= Lan Fu (engineer) =

Chinese-Australian electronics engineer

Lan Fu is a Chinese and Australian electronics engineer whose research involves the design and fabrication of optoelectronics and quantum mechanical electronic devices, including light-emitting diodes, photodetectors, solar cells, quantum dots, nanowires, and metamaterials, especially based on III-V semiconductors. She is a professor at the Australian National University, where she heads the Department of Electronic Materials Engineering.

==Education and career==
Fu earned a bachelor's degree from the Hefei University of Technology in 1993, and received a master's degree from the University of Science and Technology of China in Heifei in 1996. She moved to Australia for doctoral studies at the Australian National University, where she completed her Ph.D. in 2001 as a student of Chennupati Jagadish.
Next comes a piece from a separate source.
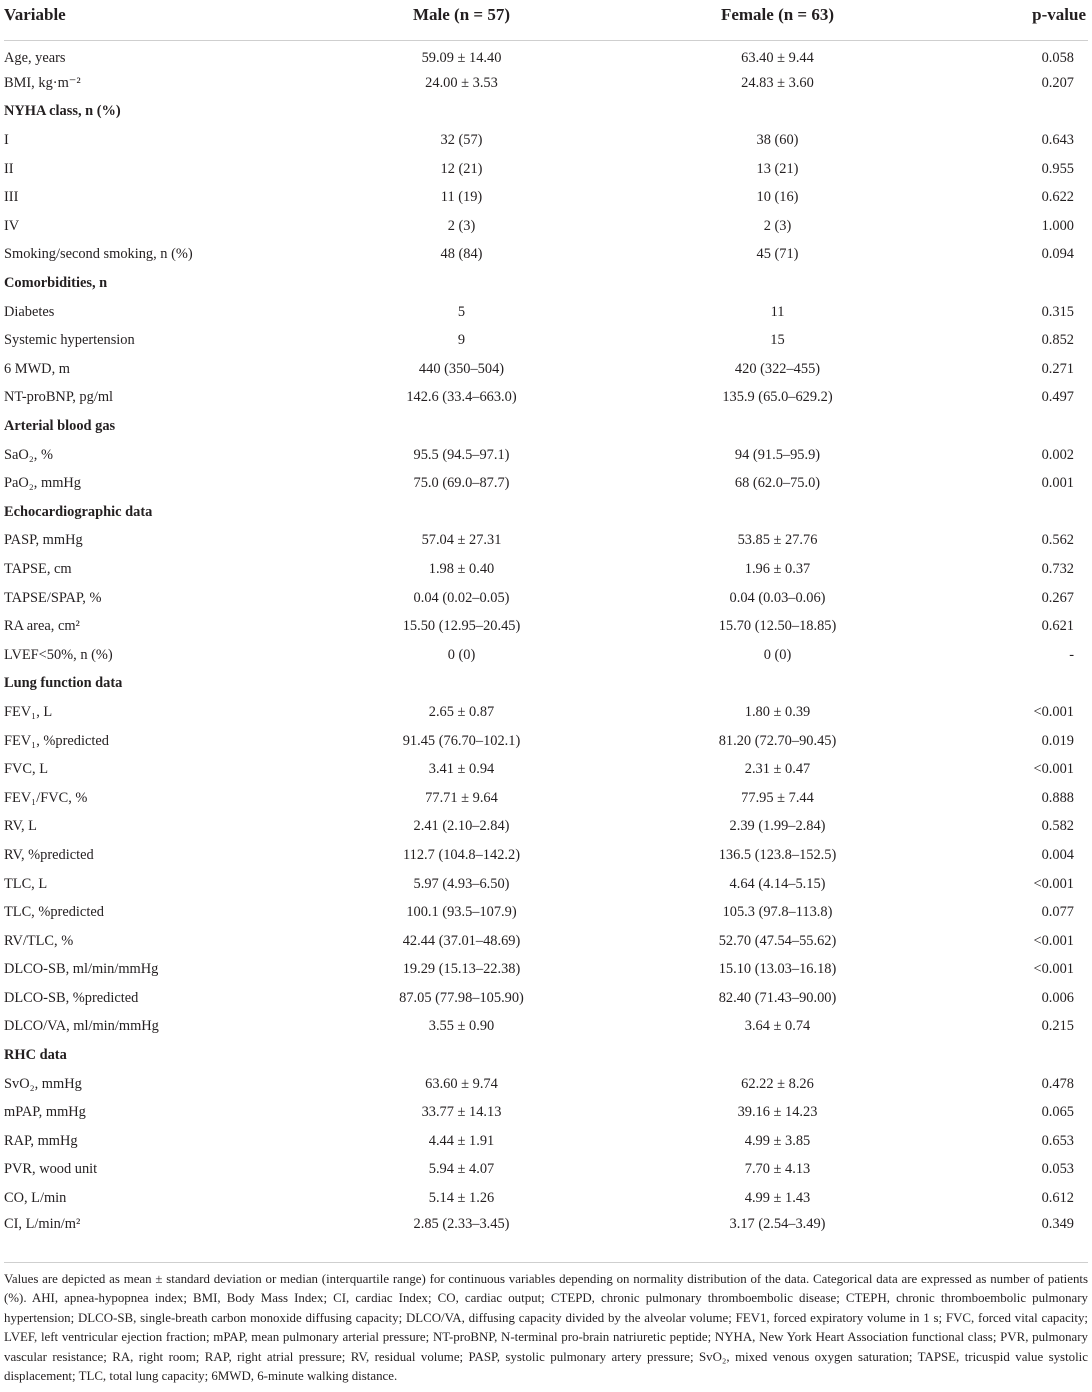  I want to click on male-value-cell: 0.04 (0.02–0.05), so click(462, 598).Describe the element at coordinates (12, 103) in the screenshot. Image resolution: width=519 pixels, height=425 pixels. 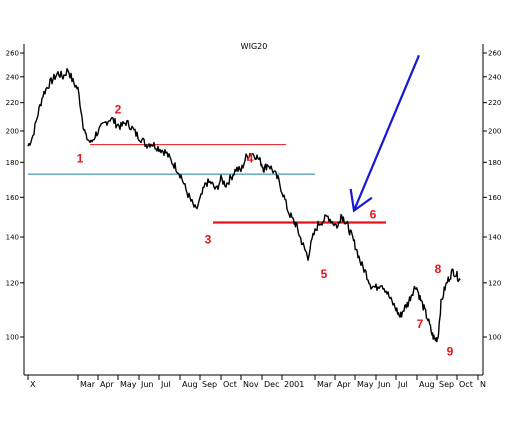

She continued her work at the Australian National University (ANU), supported by the Australian Research Council under an ARC postdoctoral fellowship in 2002, an ARF/QEII Fellowship in 2005, and an ARC Future Fellowship in 2012. She is a full professor at ANU, and head of the Department of Electronic Materials Engineering.

==Recognition==
Fu was named as a 2025 Fellow of Optica, "for outstanding contributions to semiconductor materials, optoelectronic devices, and nanotechnology, and for broad leadership of the profession".